Catch the Correct Rhythm

As hurrying and also dragging the tempi are both errors connected somewhat with faulty rhythm, I will speak of this next as a highly unsatisfactory failing. Rhythm is no doubt to a great extent instinctive, and is bound up a good deal with individual temperaments. But it must be carefully developed by teaching and analysis, for too much emphasis can never be bestowed upon giving every note in music its proper value, apart from any other rhythmical consideration. For rhythm in. piano-playing is so essential a factor in obtaining a good tone-production, that it is imperative to cultivate it with great attention to correctness of outline.

Lack of rhythm, or faulty rhythm, will take all character from a musical performance, and will leave an impression of insipidity and monotony where there is no rhythm, and of irritation where the rhythm is inexact, as the case may be.

Close on the heels of bad rhythm comes the weakness of always using the same kind of tone while performing. Plenty of variation of tone-colour is absolutely necessary for inspired and interesting playing on the piano, as, indeed, on all instruments.

On the piano this is more difficult to arrive at than on the stringed or even the wind instruments, and needs much study of the technique of touch. For frequently we cannot understand, after coming out from a concert, why what we appreciated as a really fine performance of a musical work had not arrested our attention more, or aroused keener pleasure. A certain sense of monotony or dullness had crept over us while listening.

Such a feeling, or rather want of feeling, is almost always the result of the performer’s failure to grasp the possibilities of his instrument in relation to tone-colour. Everything he plays is in a similar hue of tone, therefore a sameness and lack of life and contrast pervades the whole. It is a strange anomaly that the more beautiful is the touch of the pianist by natural instinct, the 1 more he is apt to fall into the fault of using it indiscriminately in the same strength, because he takes so much personal pride and pleasure in it. It is like the case of singers who are gifted with wonderful top notes, and, therefore, are always inclined to warble them forth in full but monotonous volumes of sound.

How to Achieve a Natural Fingering Technique

Pianoforte technique might almost be said to be divided into two schools.

The one seems as if it were exactly adapted to suit the peculiar powers of the instrument, and is that which, having been greatly modernized by Chopin, culminated in the genius of Liszt. The passage writing of both these pre-eminent composers for the piano are unsurpassed as pure pianoforte technique both as regards expression, effectiveness and brilliancy.

The other school, on the contrary, could almost be described as having developed on lines antagonistic to the piano’s natural limitations and even to those of the human hand. Some of the finest pianoforte works, however, are to be found in this category, two of its greatest representatives being Schumann and Brahms. (It must be remembered that I am speaking here entirely from the point of view of purely mechanical technique, and not considering the musical side of the question at all.)

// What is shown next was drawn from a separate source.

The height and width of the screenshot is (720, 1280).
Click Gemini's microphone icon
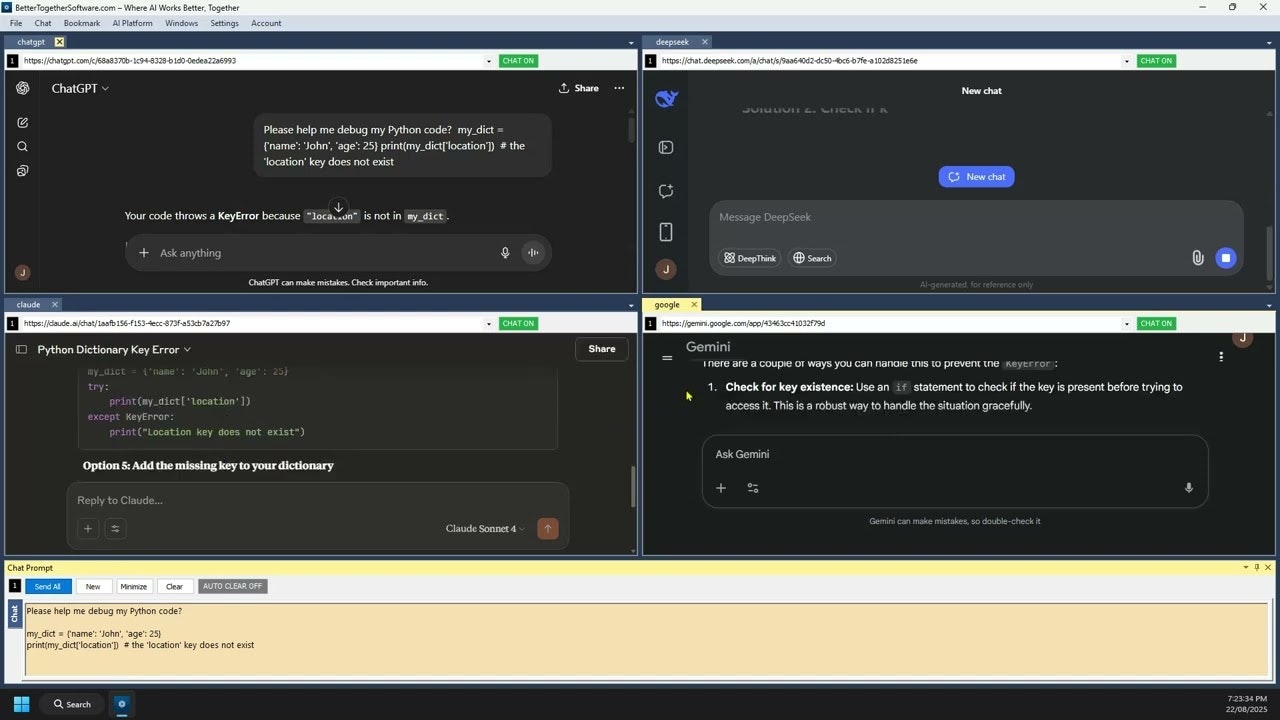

This is why many of the pianoforte compositions of Schumann, and especially also of Brahms, are so terribly difficult to master. Brahms never seemed to stop to consider much about the limitations of the instrument he was writing for, but let his imagination and creative faculty develop unhindered, and undeterred, by questions of technical unsuitability. Thus some of his most beautiful passages are written almost in defiance of the natural technique of the piano, so that the pianist, in order to arrive at investing them with their full significance and effect, would often be glad of twenty fingers to play them with instead of the mere ten which he possesses!

In this kind of music, tending as it does more towards orchestral effects than to purely pianistic ones, the player must often resort to fingering that at first seems against all reason, to obtain the mastery over the difficulties. For though in general in all piano playing the principle should be firmly established that the hand must look natural and elegant to the eye upon the keyboard, yet here that rule must be thrown overboard, in order to preserve the necessary expression and plasticity.

Correct Fingering Technique for Piano

Correct fingering is a very essential part of piano playing, for it not only conduces to an easy supple technique and to the proper performance of the music, but it also assists in giving light and shade to passages.

This is because some of the fingers are stronger by nature, and some are weaker, and by using them according to their different strength when required, a certain natural gradation of tones is thereby generated.

In the early days of pianoforte playing it was considered wrong to use the thumb or the 5th finger at all upon the keyboard, and later when these two were admitted it was still forbidden by teachers to take a black key with the thumb, and this even until quite a short time ago.

The reason that the use of the thumb was thus limited was partly due to the fact of its working rather awkwardly on the black notes owing to its construction. But the main objection to it really was that it was impossible to get a legato tone on the black keys if the thumb was employed. This would be so still if it were not for the help of the pedal; but until recently the pedal had not reached the perfection of mechanism which it now enjoys, and was consequently not applied so much. At any rate people did not think of using it to facilitate the free employment of the thumb. ‘Nowadays, of course, even jumps can be bound over by the skilful application of the pedal, and a smooth, flowing, continuity of tone can be obtained in the most awkward passages.

Arpeggi Technique

In some ways smoothness is even more difficult to master in arpeggi than in scales, as in them the intervals necessitate wide jumps, which have to be negotiated. I will take the arpeggio in the common chord of C major in the right hand, to illustrate first the method which I have found very successful with students.

Right hand ascending

The idea is the same as in the scale. The problem which presents itself is how to smooth over the jump between G and C. On the accompanying diagram I attempt to show, by the small lines underneath the notes, how the finger which falls just before the thumb (in this case it is the 3rd, on G) is raised from the wrist and inclined towards the direction to which the hand has to proceed.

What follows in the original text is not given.